What makes Project Agorá truly unique is its combination of innovation and global collaboration at scale. It brings together eight central banks, including those of five major reserve currencies, and over 40 leading financial institutions - convened by the Institute of International Finance (IIF) - in a public-private partnership.

The prototype demonstrates that tokenised commercial bank deposits can be successfully combined with the trust and safety of tokenised central bank reserves on a shared platform. The prototype enables atomic, multi-currency settlement of wholesale cross-border payments, which could occur on an around-the-clock basis if implemented. More broadly, by leveraging smart contracts, the platform allows financial institutions to embed workflow logic, compliance requirements and conditional payment triggers directly into transactions. This promises to reduce reconciliation burdens, manual intervention and other operational frictions – key sources of delay, cost and payment failure in today's cross-border system.
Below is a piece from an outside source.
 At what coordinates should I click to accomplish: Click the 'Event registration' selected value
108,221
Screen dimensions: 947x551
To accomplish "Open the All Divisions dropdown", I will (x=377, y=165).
In addition to its technical innovations, Project Agorá is exploring critical regulatory and legal considerations. The project is examining how tokenised central bank reserves and commercial bank deposits can comply with existing rules on issues like settlement finality, anti-money laundering/countering the financing of terrorism and data privacy.

Project Agorá is not about building a finished product but rather has delivered a prototype to evaluate the potential of this new approach. The project intends to advance testing, including conducting real-value transactions involving certain currencies and participants. 

Project participants, including central banks, have expressed strong and sustained interest in further exploring the potential benefits of the prototype. Future work is expected to involve an enhanced role for the private sector, supported by continued and active engagement from participating central banks.